■ **Exercise instructions**:
The line containing "Where should I" marks the start. Restate it and every following line through the end of the records exactly, and nothing else, leaving out the pictures.

........

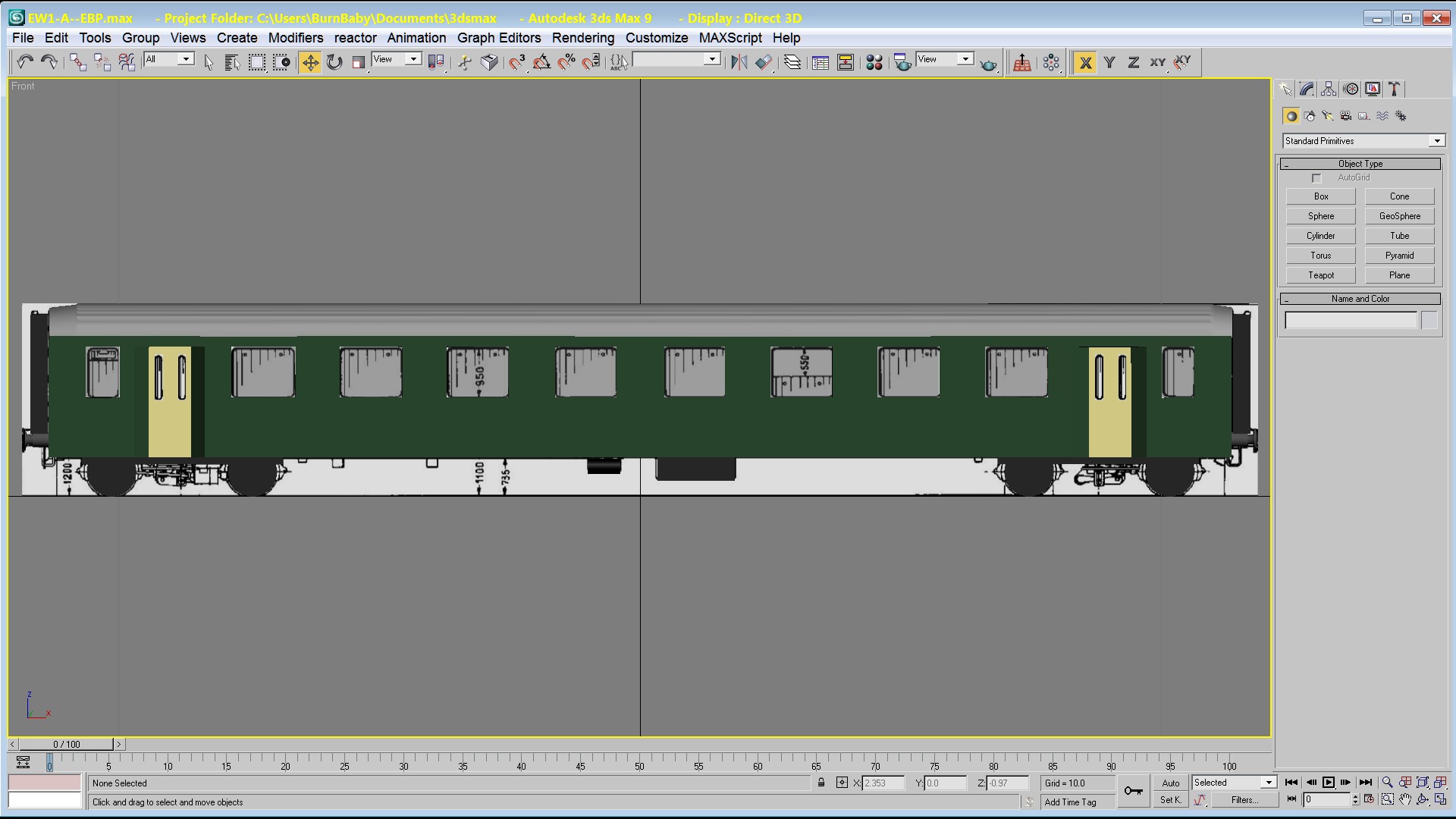
Task: Click the Undo arrow icon
Action: point(25,62)
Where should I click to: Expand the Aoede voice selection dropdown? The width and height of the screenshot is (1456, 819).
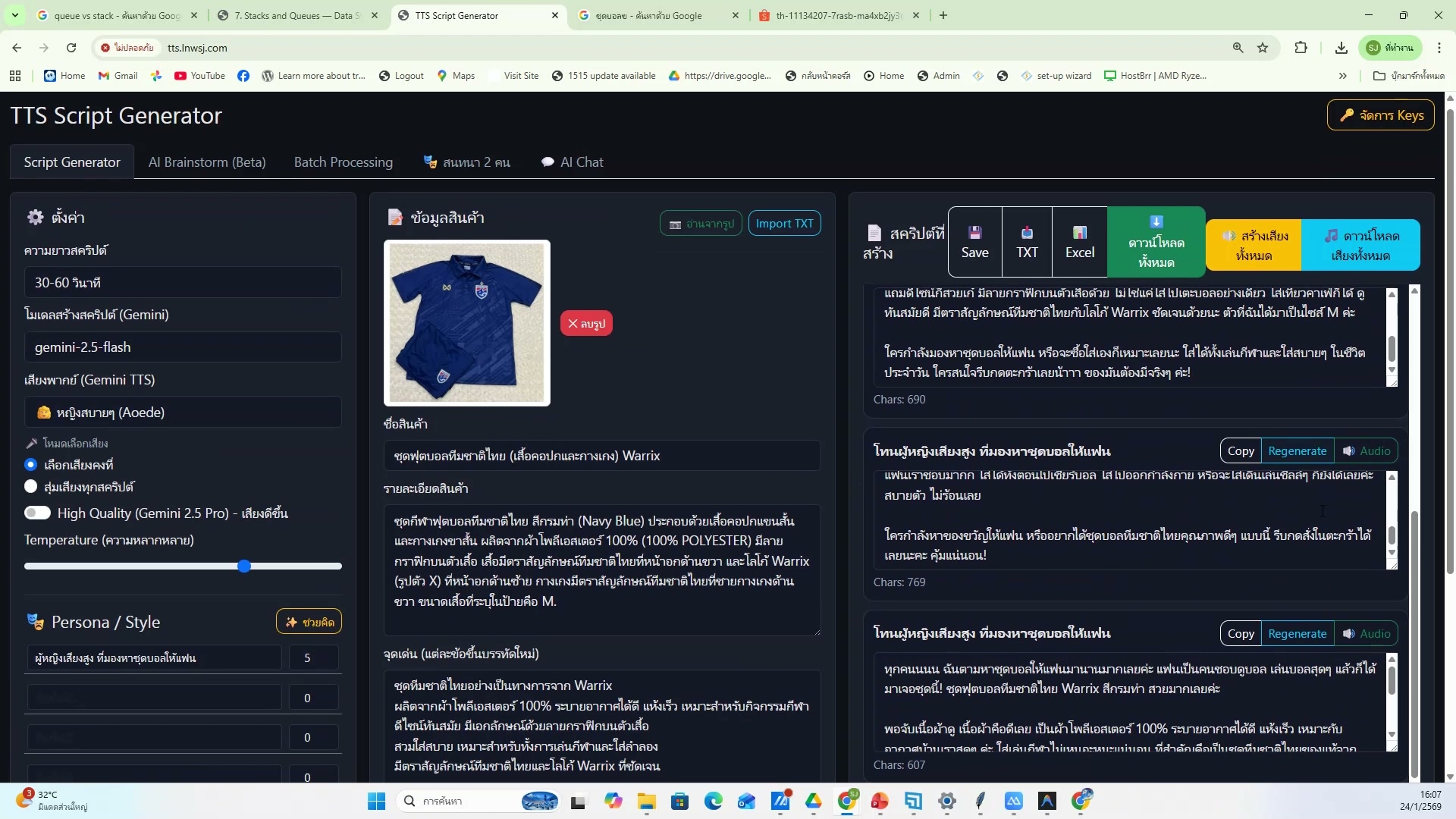point(182,412)
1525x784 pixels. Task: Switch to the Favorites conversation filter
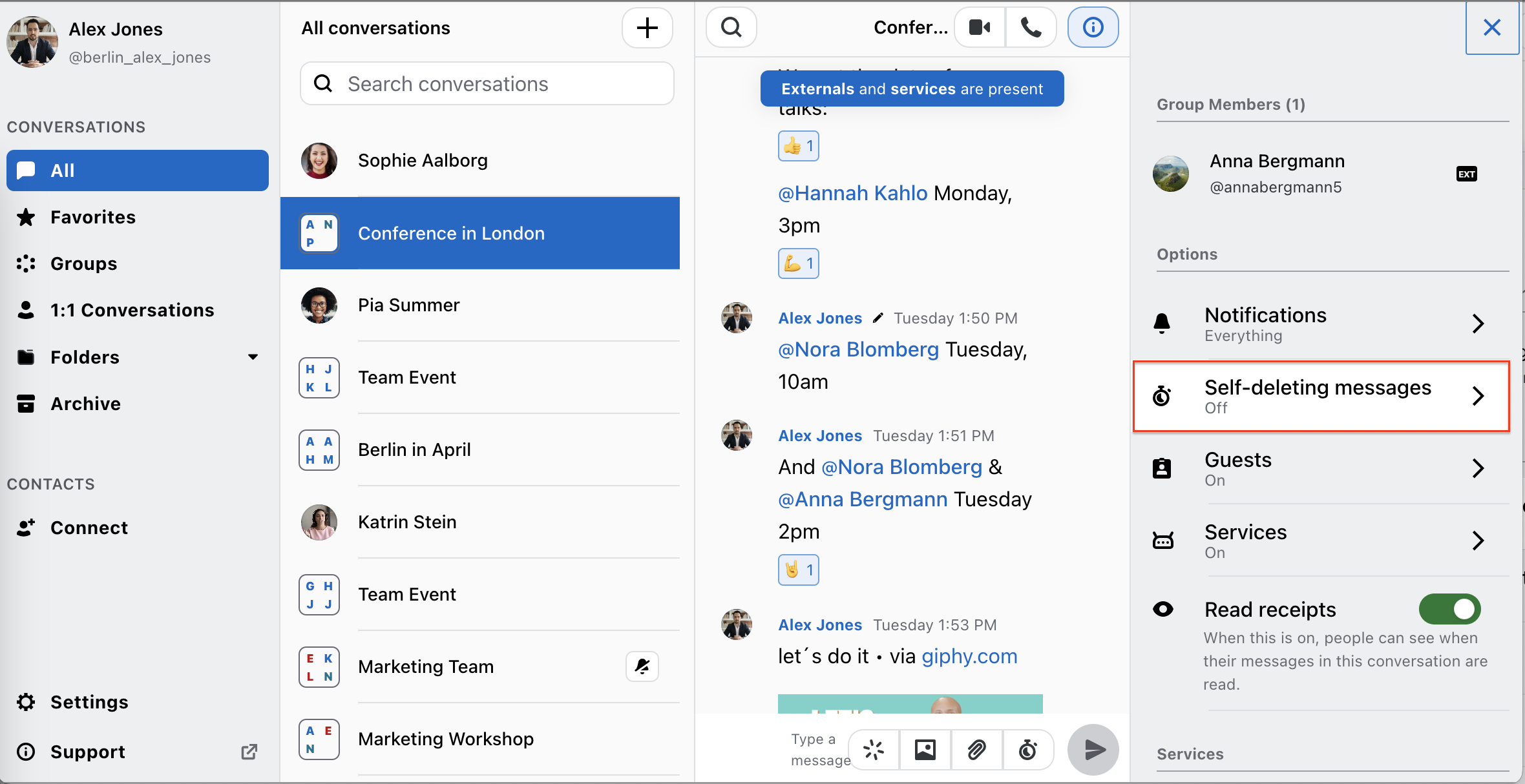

........

■ **Exercise result**:
Where should I click to: Expand the Aoede voice selection dropdown? The width and height of the screenshot is (1456, 819).
point(182,412)
1525x784 pixels. Task: Switch to the Favorites conversation filter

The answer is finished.